WHAT YOU HAVE TO DO. Repeat the listing word for word. No pictures belong in the copy.

########

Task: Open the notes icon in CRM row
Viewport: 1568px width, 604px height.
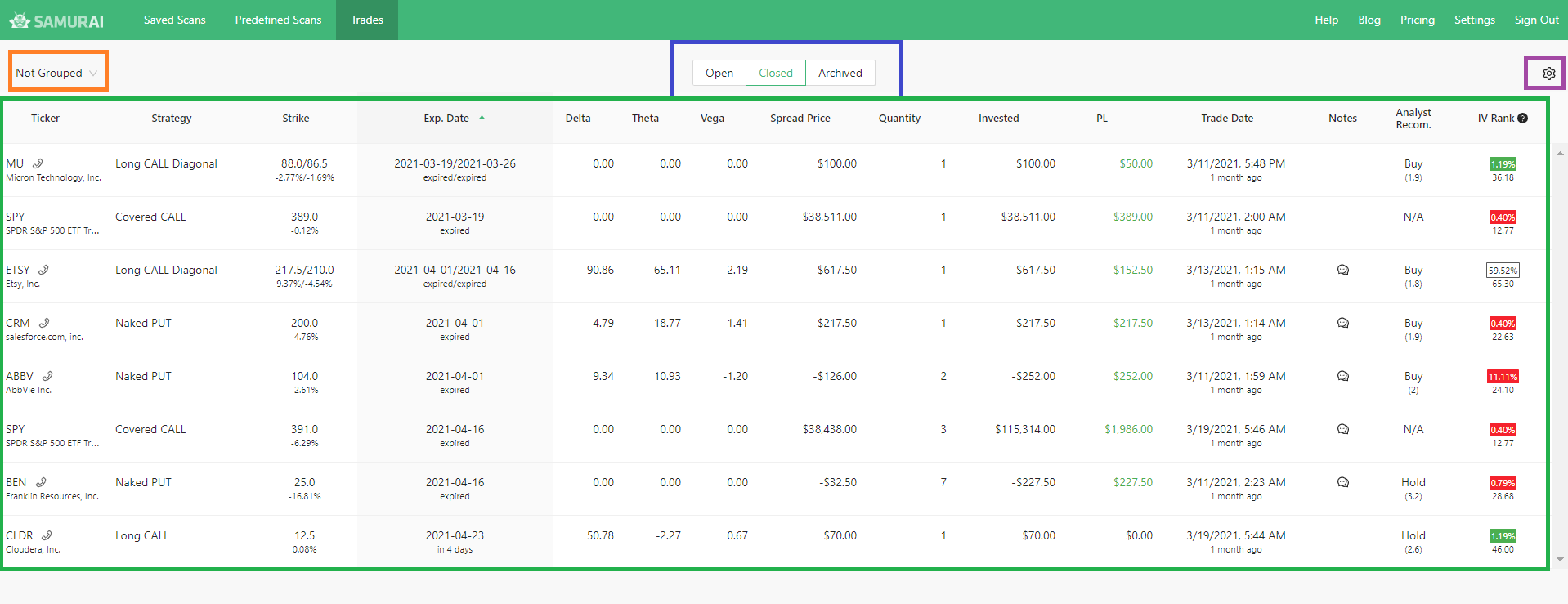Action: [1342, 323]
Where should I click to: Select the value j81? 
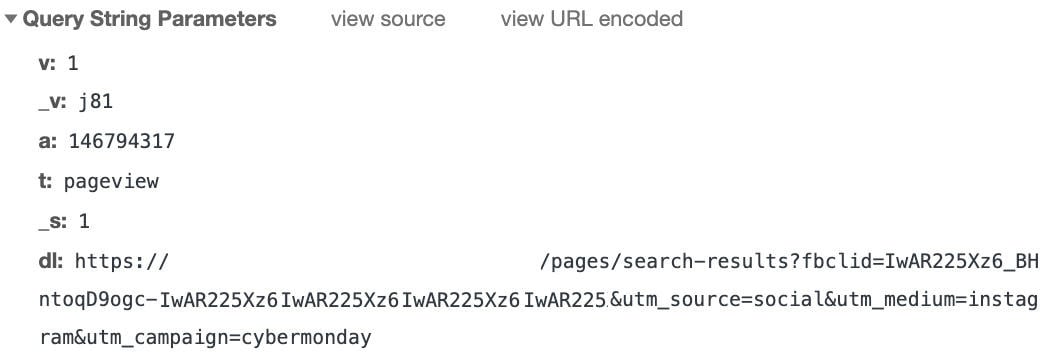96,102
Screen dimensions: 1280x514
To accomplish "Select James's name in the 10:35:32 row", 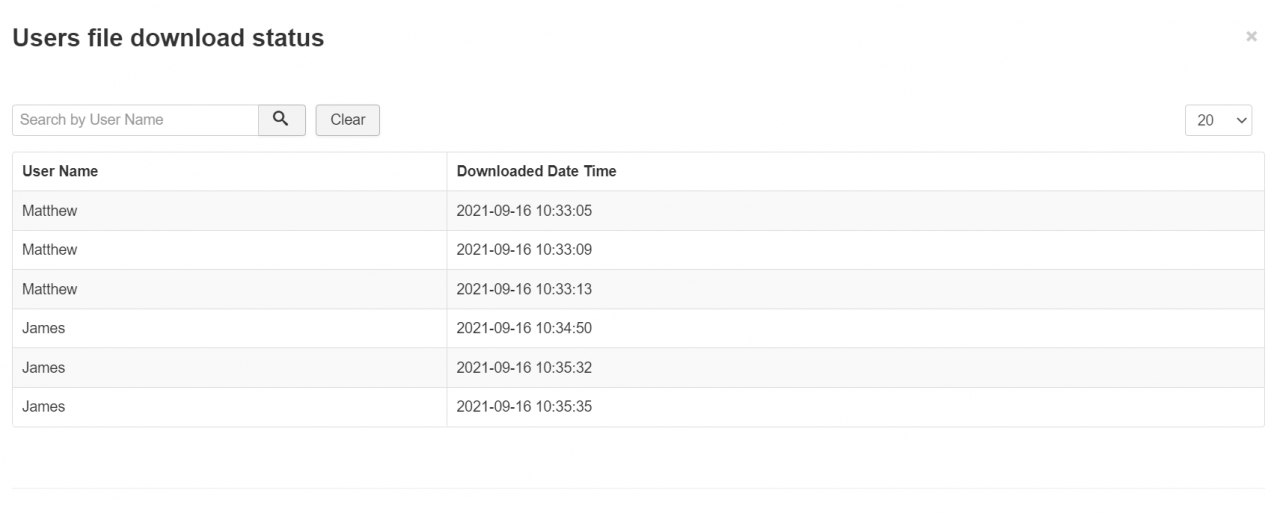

########

RESPONSE AREA.
Task: Open the notes icon in CRM row
Viewport: 1568px width, 604px height.
Action: [1342, 323]
Where should I click to: Select the value j81? 
96,102
Screen dimensions: 1280x514
To accomplish "Select James's name in the 10:35:32 row", 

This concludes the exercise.